2. Please seek other avenues of assistance. We think in words. Our self-talk is what often gets us the most down. So to spend all day wrestling with more words to make word-art is not always the best thing to do when you're in a tough spot. Alongside writing find something wordless that gets you out of your head and back into physical aspects of life.
3. Don't use your audience as your primary source of counselling - get professional help, in Australia there are many free options. Being constantly applauded for your trauma can create a relationship between approval and pain that will get you to the same spot so many poets have before - the more you suffer, the more write about it, the more people love your poems. And before you know it you're a stereotype.
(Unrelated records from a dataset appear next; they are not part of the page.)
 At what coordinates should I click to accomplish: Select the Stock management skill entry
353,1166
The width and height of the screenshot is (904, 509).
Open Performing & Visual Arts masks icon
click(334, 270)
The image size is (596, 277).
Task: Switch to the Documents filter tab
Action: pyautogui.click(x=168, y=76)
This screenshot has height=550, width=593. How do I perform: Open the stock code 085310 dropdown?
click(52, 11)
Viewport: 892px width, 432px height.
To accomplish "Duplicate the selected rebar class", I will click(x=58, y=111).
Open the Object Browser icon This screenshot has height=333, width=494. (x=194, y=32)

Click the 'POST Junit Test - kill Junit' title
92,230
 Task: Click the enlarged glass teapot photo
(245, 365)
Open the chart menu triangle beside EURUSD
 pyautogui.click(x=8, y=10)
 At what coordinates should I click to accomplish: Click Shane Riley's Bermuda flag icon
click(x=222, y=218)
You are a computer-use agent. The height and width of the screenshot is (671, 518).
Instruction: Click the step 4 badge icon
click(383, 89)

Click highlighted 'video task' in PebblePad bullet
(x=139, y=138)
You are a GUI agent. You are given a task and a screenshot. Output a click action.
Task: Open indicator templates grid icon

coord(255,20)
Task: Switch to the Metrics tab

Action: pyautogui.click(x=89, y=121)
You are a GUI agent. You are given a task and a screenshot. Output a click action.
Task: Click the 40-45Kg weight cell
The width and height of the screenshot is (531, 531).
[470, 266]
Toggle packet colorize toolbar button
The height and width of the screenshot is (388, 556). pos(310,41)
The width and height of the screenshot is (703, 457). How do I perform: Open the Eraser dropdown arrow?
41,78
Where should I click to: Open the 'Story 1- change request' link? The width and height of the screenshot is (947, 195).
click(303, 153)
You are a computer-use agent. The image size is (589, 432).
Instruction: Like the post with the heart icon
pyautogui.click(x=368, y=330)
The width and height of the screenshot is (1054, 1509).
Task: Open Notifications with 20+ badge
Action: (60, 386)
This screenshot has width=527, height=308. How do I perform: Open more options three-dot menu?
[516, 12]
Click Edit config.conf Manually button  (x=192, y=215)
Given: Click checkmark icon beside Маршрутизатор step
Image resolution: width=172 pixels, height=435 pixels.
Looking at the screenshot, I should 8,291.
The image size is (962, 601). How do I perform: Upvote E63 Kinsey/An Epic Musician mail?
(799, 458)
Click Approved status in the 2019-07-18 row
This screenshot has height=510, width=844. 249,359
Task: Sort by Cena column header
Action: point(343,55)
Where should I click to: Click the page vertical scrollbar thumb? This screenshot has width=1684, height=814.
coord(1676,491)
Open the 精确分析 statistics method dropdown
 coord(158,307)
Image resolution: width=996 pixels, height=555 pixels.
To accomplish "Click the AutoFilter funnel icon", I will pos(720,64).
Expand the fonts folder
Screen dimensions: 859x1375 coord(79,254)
4. Don't be afraid to just be healthy. It doesn't mean you're 'not real', 'not down for the cause' or that you aren't 'deep' or a 'good poet' anymore. It means you give a shit about yourself, that despite all the shit, you can smile and appreciate the little things. Which is possibly the most defiant thing you can do in a world that is constantly telling us we aren't enough. Learning to let myself feel fulfilled has been the hardest challenge for me, there are so many reasons not to be. I'm still learning to ignore them.
5. Don't throw a family member, ex-lover, fellow poet or anyone else you know under a bus by writing a scathing poem about them, mentioning their name, in the heat of the moment. Relationships change and I've realised they are much more important than 3 minutes spent on stage with your ego. Of course you can write about a bad experience, a terrible school teacher, a bully, a rapist, a racist and so on. But to name someone publicly and place them forever in one of these categories is very different than sharing the story of your survival. Also, you should probably find a way to write the letter to the person in question and have it out with them directly. It might make for a better outcome for everyone.
6. You can write all you want, but you don't have to share anything. Be as angry, vicious, hateful, rude, vulnerable or wrong as you want in your own time - this will help you, but choose what you share wisely.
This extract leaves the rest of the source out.